• OBJECTIVE: Starting with the line containing "You are a GUI" and going on through the end of the listing, reproduce those lines with "screenshot" replaced by "screen image" and everything else unchanged. Leave the pictures out.
● ● ● ● ●
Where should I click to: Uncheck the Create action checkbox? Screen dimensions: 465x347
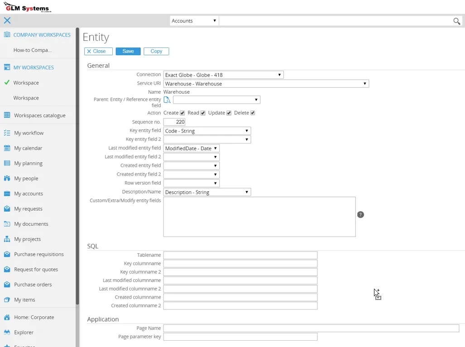[x=182, y=113]
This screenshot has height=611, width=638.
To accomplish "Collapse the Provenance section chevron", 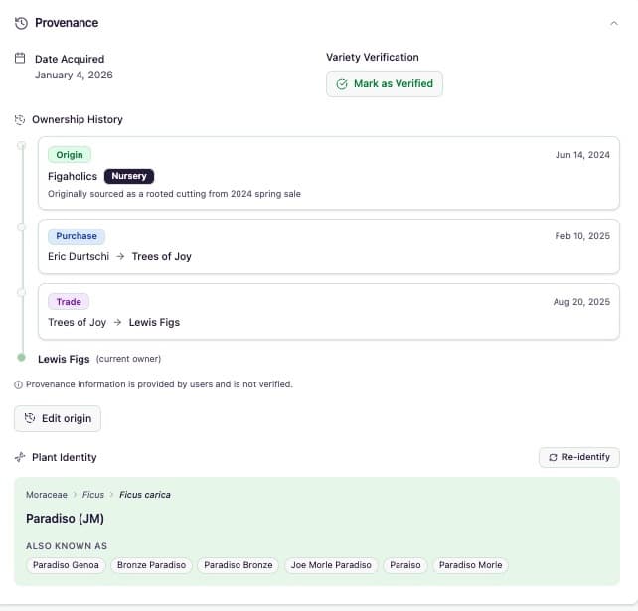I will tap(613, 23).
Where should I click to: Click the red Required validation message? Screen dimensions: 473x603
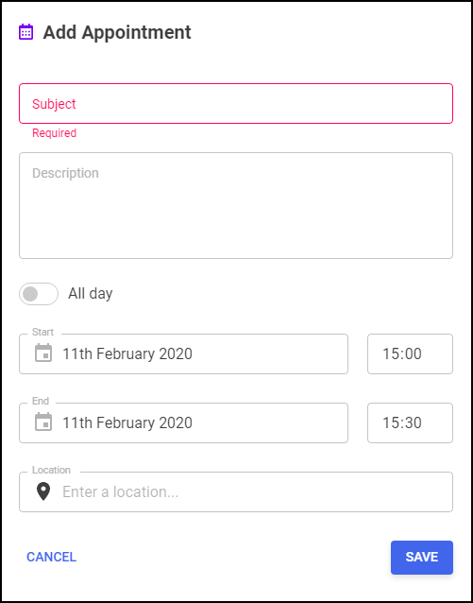pos(54,133)
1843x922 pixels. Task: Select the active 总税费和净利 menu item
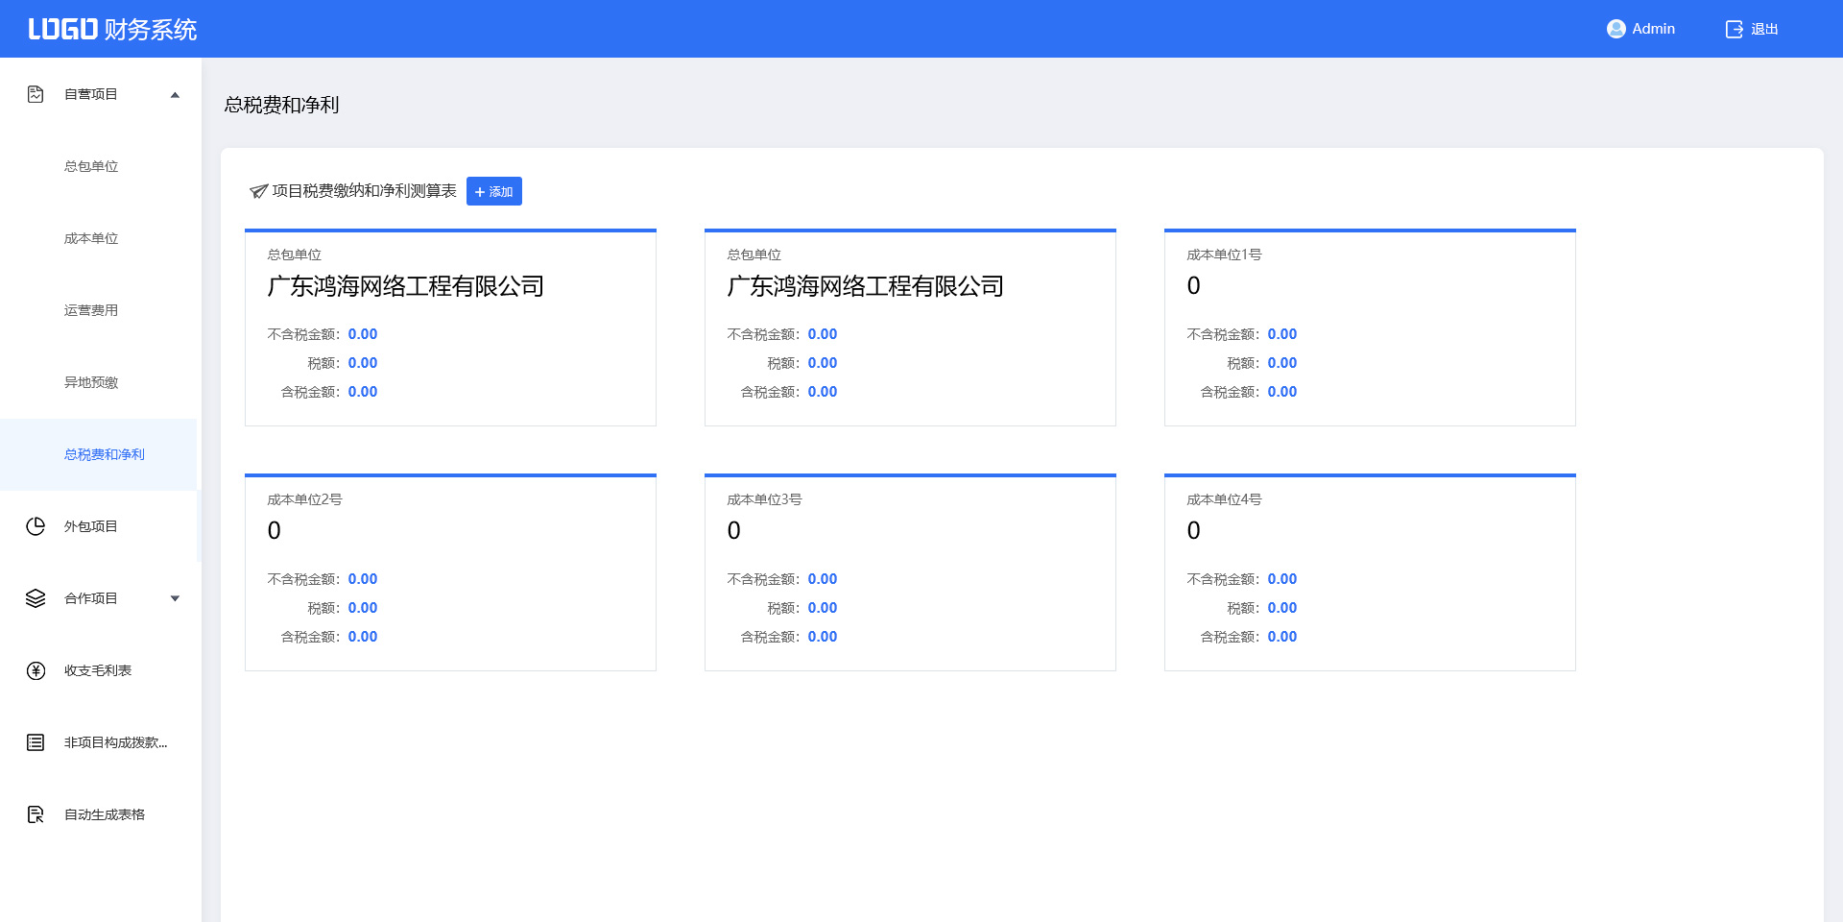tap(104, 454)
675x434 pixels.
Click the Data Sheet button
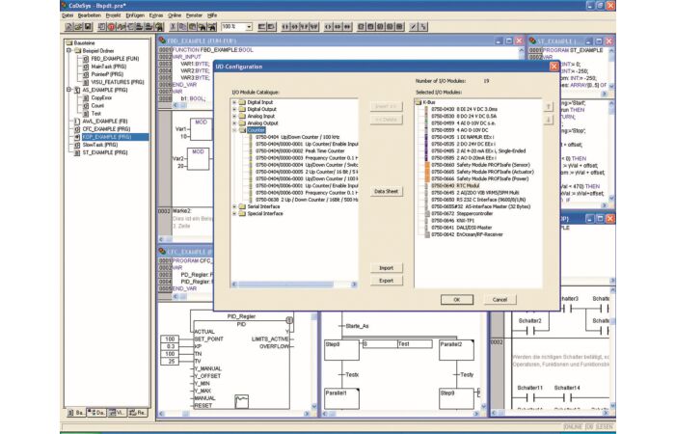point(387,191)
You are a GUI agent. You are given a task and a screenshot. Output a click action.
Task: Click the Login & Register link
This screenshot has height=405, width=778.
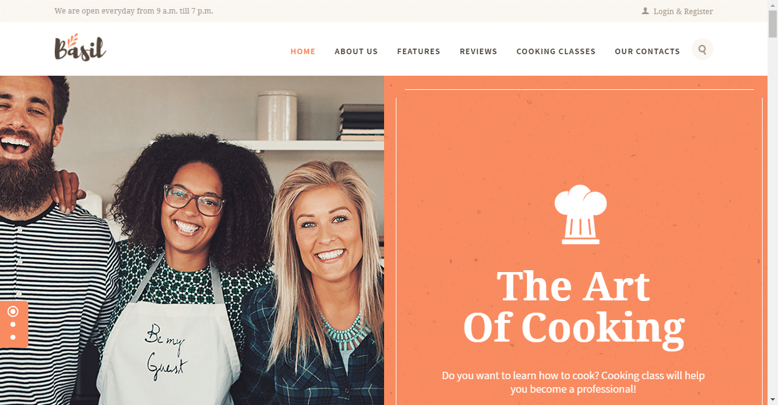coord(683,11)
● ● ● ● ●
• SOLVED EXERCISE:
You are a GUI agent. You are given a task and a screen image. Output a click action.
Task: Click the Login & Register link
This screen image has height=405, width=778.
coord(683,11)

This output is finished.